Os Estados Unidos desregulamentaram o seu mercado financeiro permitindo que seus bancos participassem de processos de fusão em grande escala. Seus bancos passaram a atuar em escala nacional e internacional e, simultaneamente, em mercados que transacionavam diferentes produtos financeiros. Regras que restringiam o grau de exposição dos bancos a riscos foram relaxadas. O resultado foi que: aos bancos foi permitido maior grau de liberdade, maior exposição ao risco, com o objetivo de obter lucros extraordinários; aos correntistas e poupadores, restou a ilusão de estarem mais seguros porque seus depósitos estavam guardados em mega-instituições financeiras.

Mas, como a crise eclodiu nos Estados Unidos em 2007-2008? A matriz de grandes bancos estão nos Estados Unidos. Lá estavam o Lehman Brothers, o Goldman Sachs e o Bank of America, entre outros. Lá estavam também cidadãos que não tinham e não têm proteção social; e que não tinham e não têm, obviamente, uma política pública habitacional. Gente que tem emprego temporário, renda variável e que não tem qualquer patrimônio. Não usam balaclavas pretas, mas são chamados de NINJAS (No Income, No Job or AssetS - sem renda, sem emprego ou patrimônio). O cenário americano estava montado. Só faltava colocar os personagens em ação.

As taxas de juros nos Estados Unidos estavam muito baixas.
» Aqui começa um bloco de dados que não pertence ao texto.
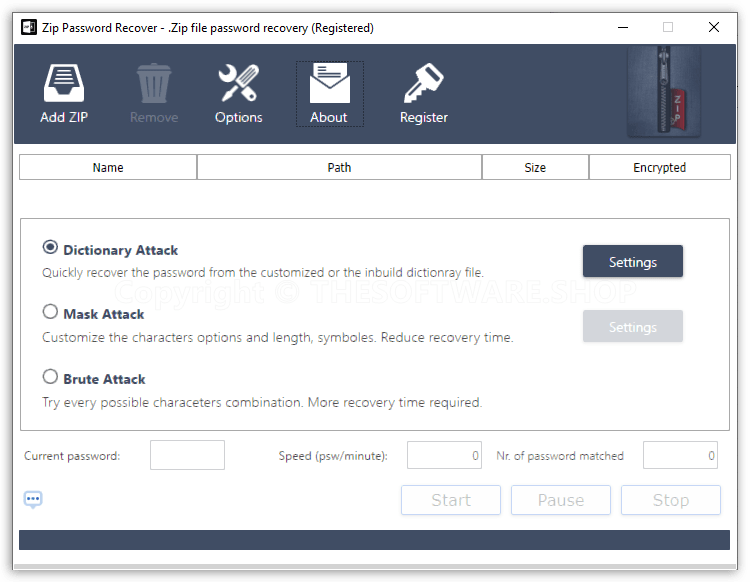Select the Dictionary Attack radio button

(50, 248)

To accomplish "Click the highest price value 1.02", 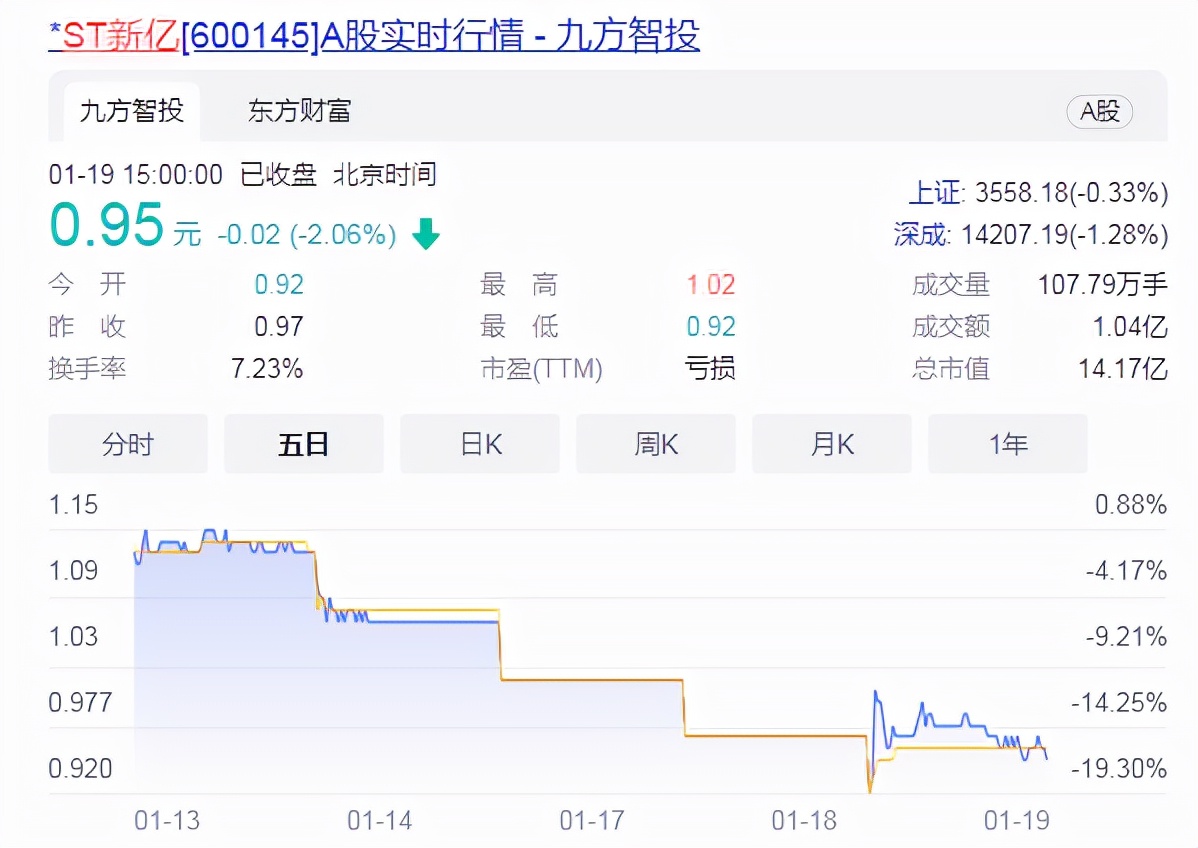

Bancos “babavam” por rendimentos mais elevados. O sistema financeiro desregulado e sem fiscalização inventou, então, novos produtos financeiros dirigidos aos NINJAS, que foram convidados: “venham aos bancos, tomem empréstimos e comprem as casas dos seus sonhos”. Os NINJAS eram considerados cidadãos subprime pelos critérios de classificação dos bancos. Não eram cidadãos PRIME (de primeira) que poderiam pagar empréstimos. Mas, novos produtos financeiros foram ofertados aos NINJAS, que apesar da condição subprime, tomaram bilhões de dólares em empréstimos.

Por exemplo, os bancos passaram a emprestar aos NINJAS, agora com acesso ao sistema financeiro, recursos com carência de juros elevados por cinco anos. Deles eram cobrados juros mais elevados porque representavam mais riscos. Juros mais altos satisfaziam a ganância do sistema financeiro. E com crédito abundante, o resultado foi que o preço dos imóveis inflou como uma bolha, o que satisfazia o desejo das construtoras. Contudo, os cidadãos NINJA-SUBPRIME, nos primeiros anos, pagavam somente parte desses altos juros na presunção que, depois de estarem morando em casa nova, com sonho realizado, suas vidas melhorariam e conseguiriam pagar parcelas mensais mais elevadas (isto é, depois de finalizada a carência de juros mais baixos).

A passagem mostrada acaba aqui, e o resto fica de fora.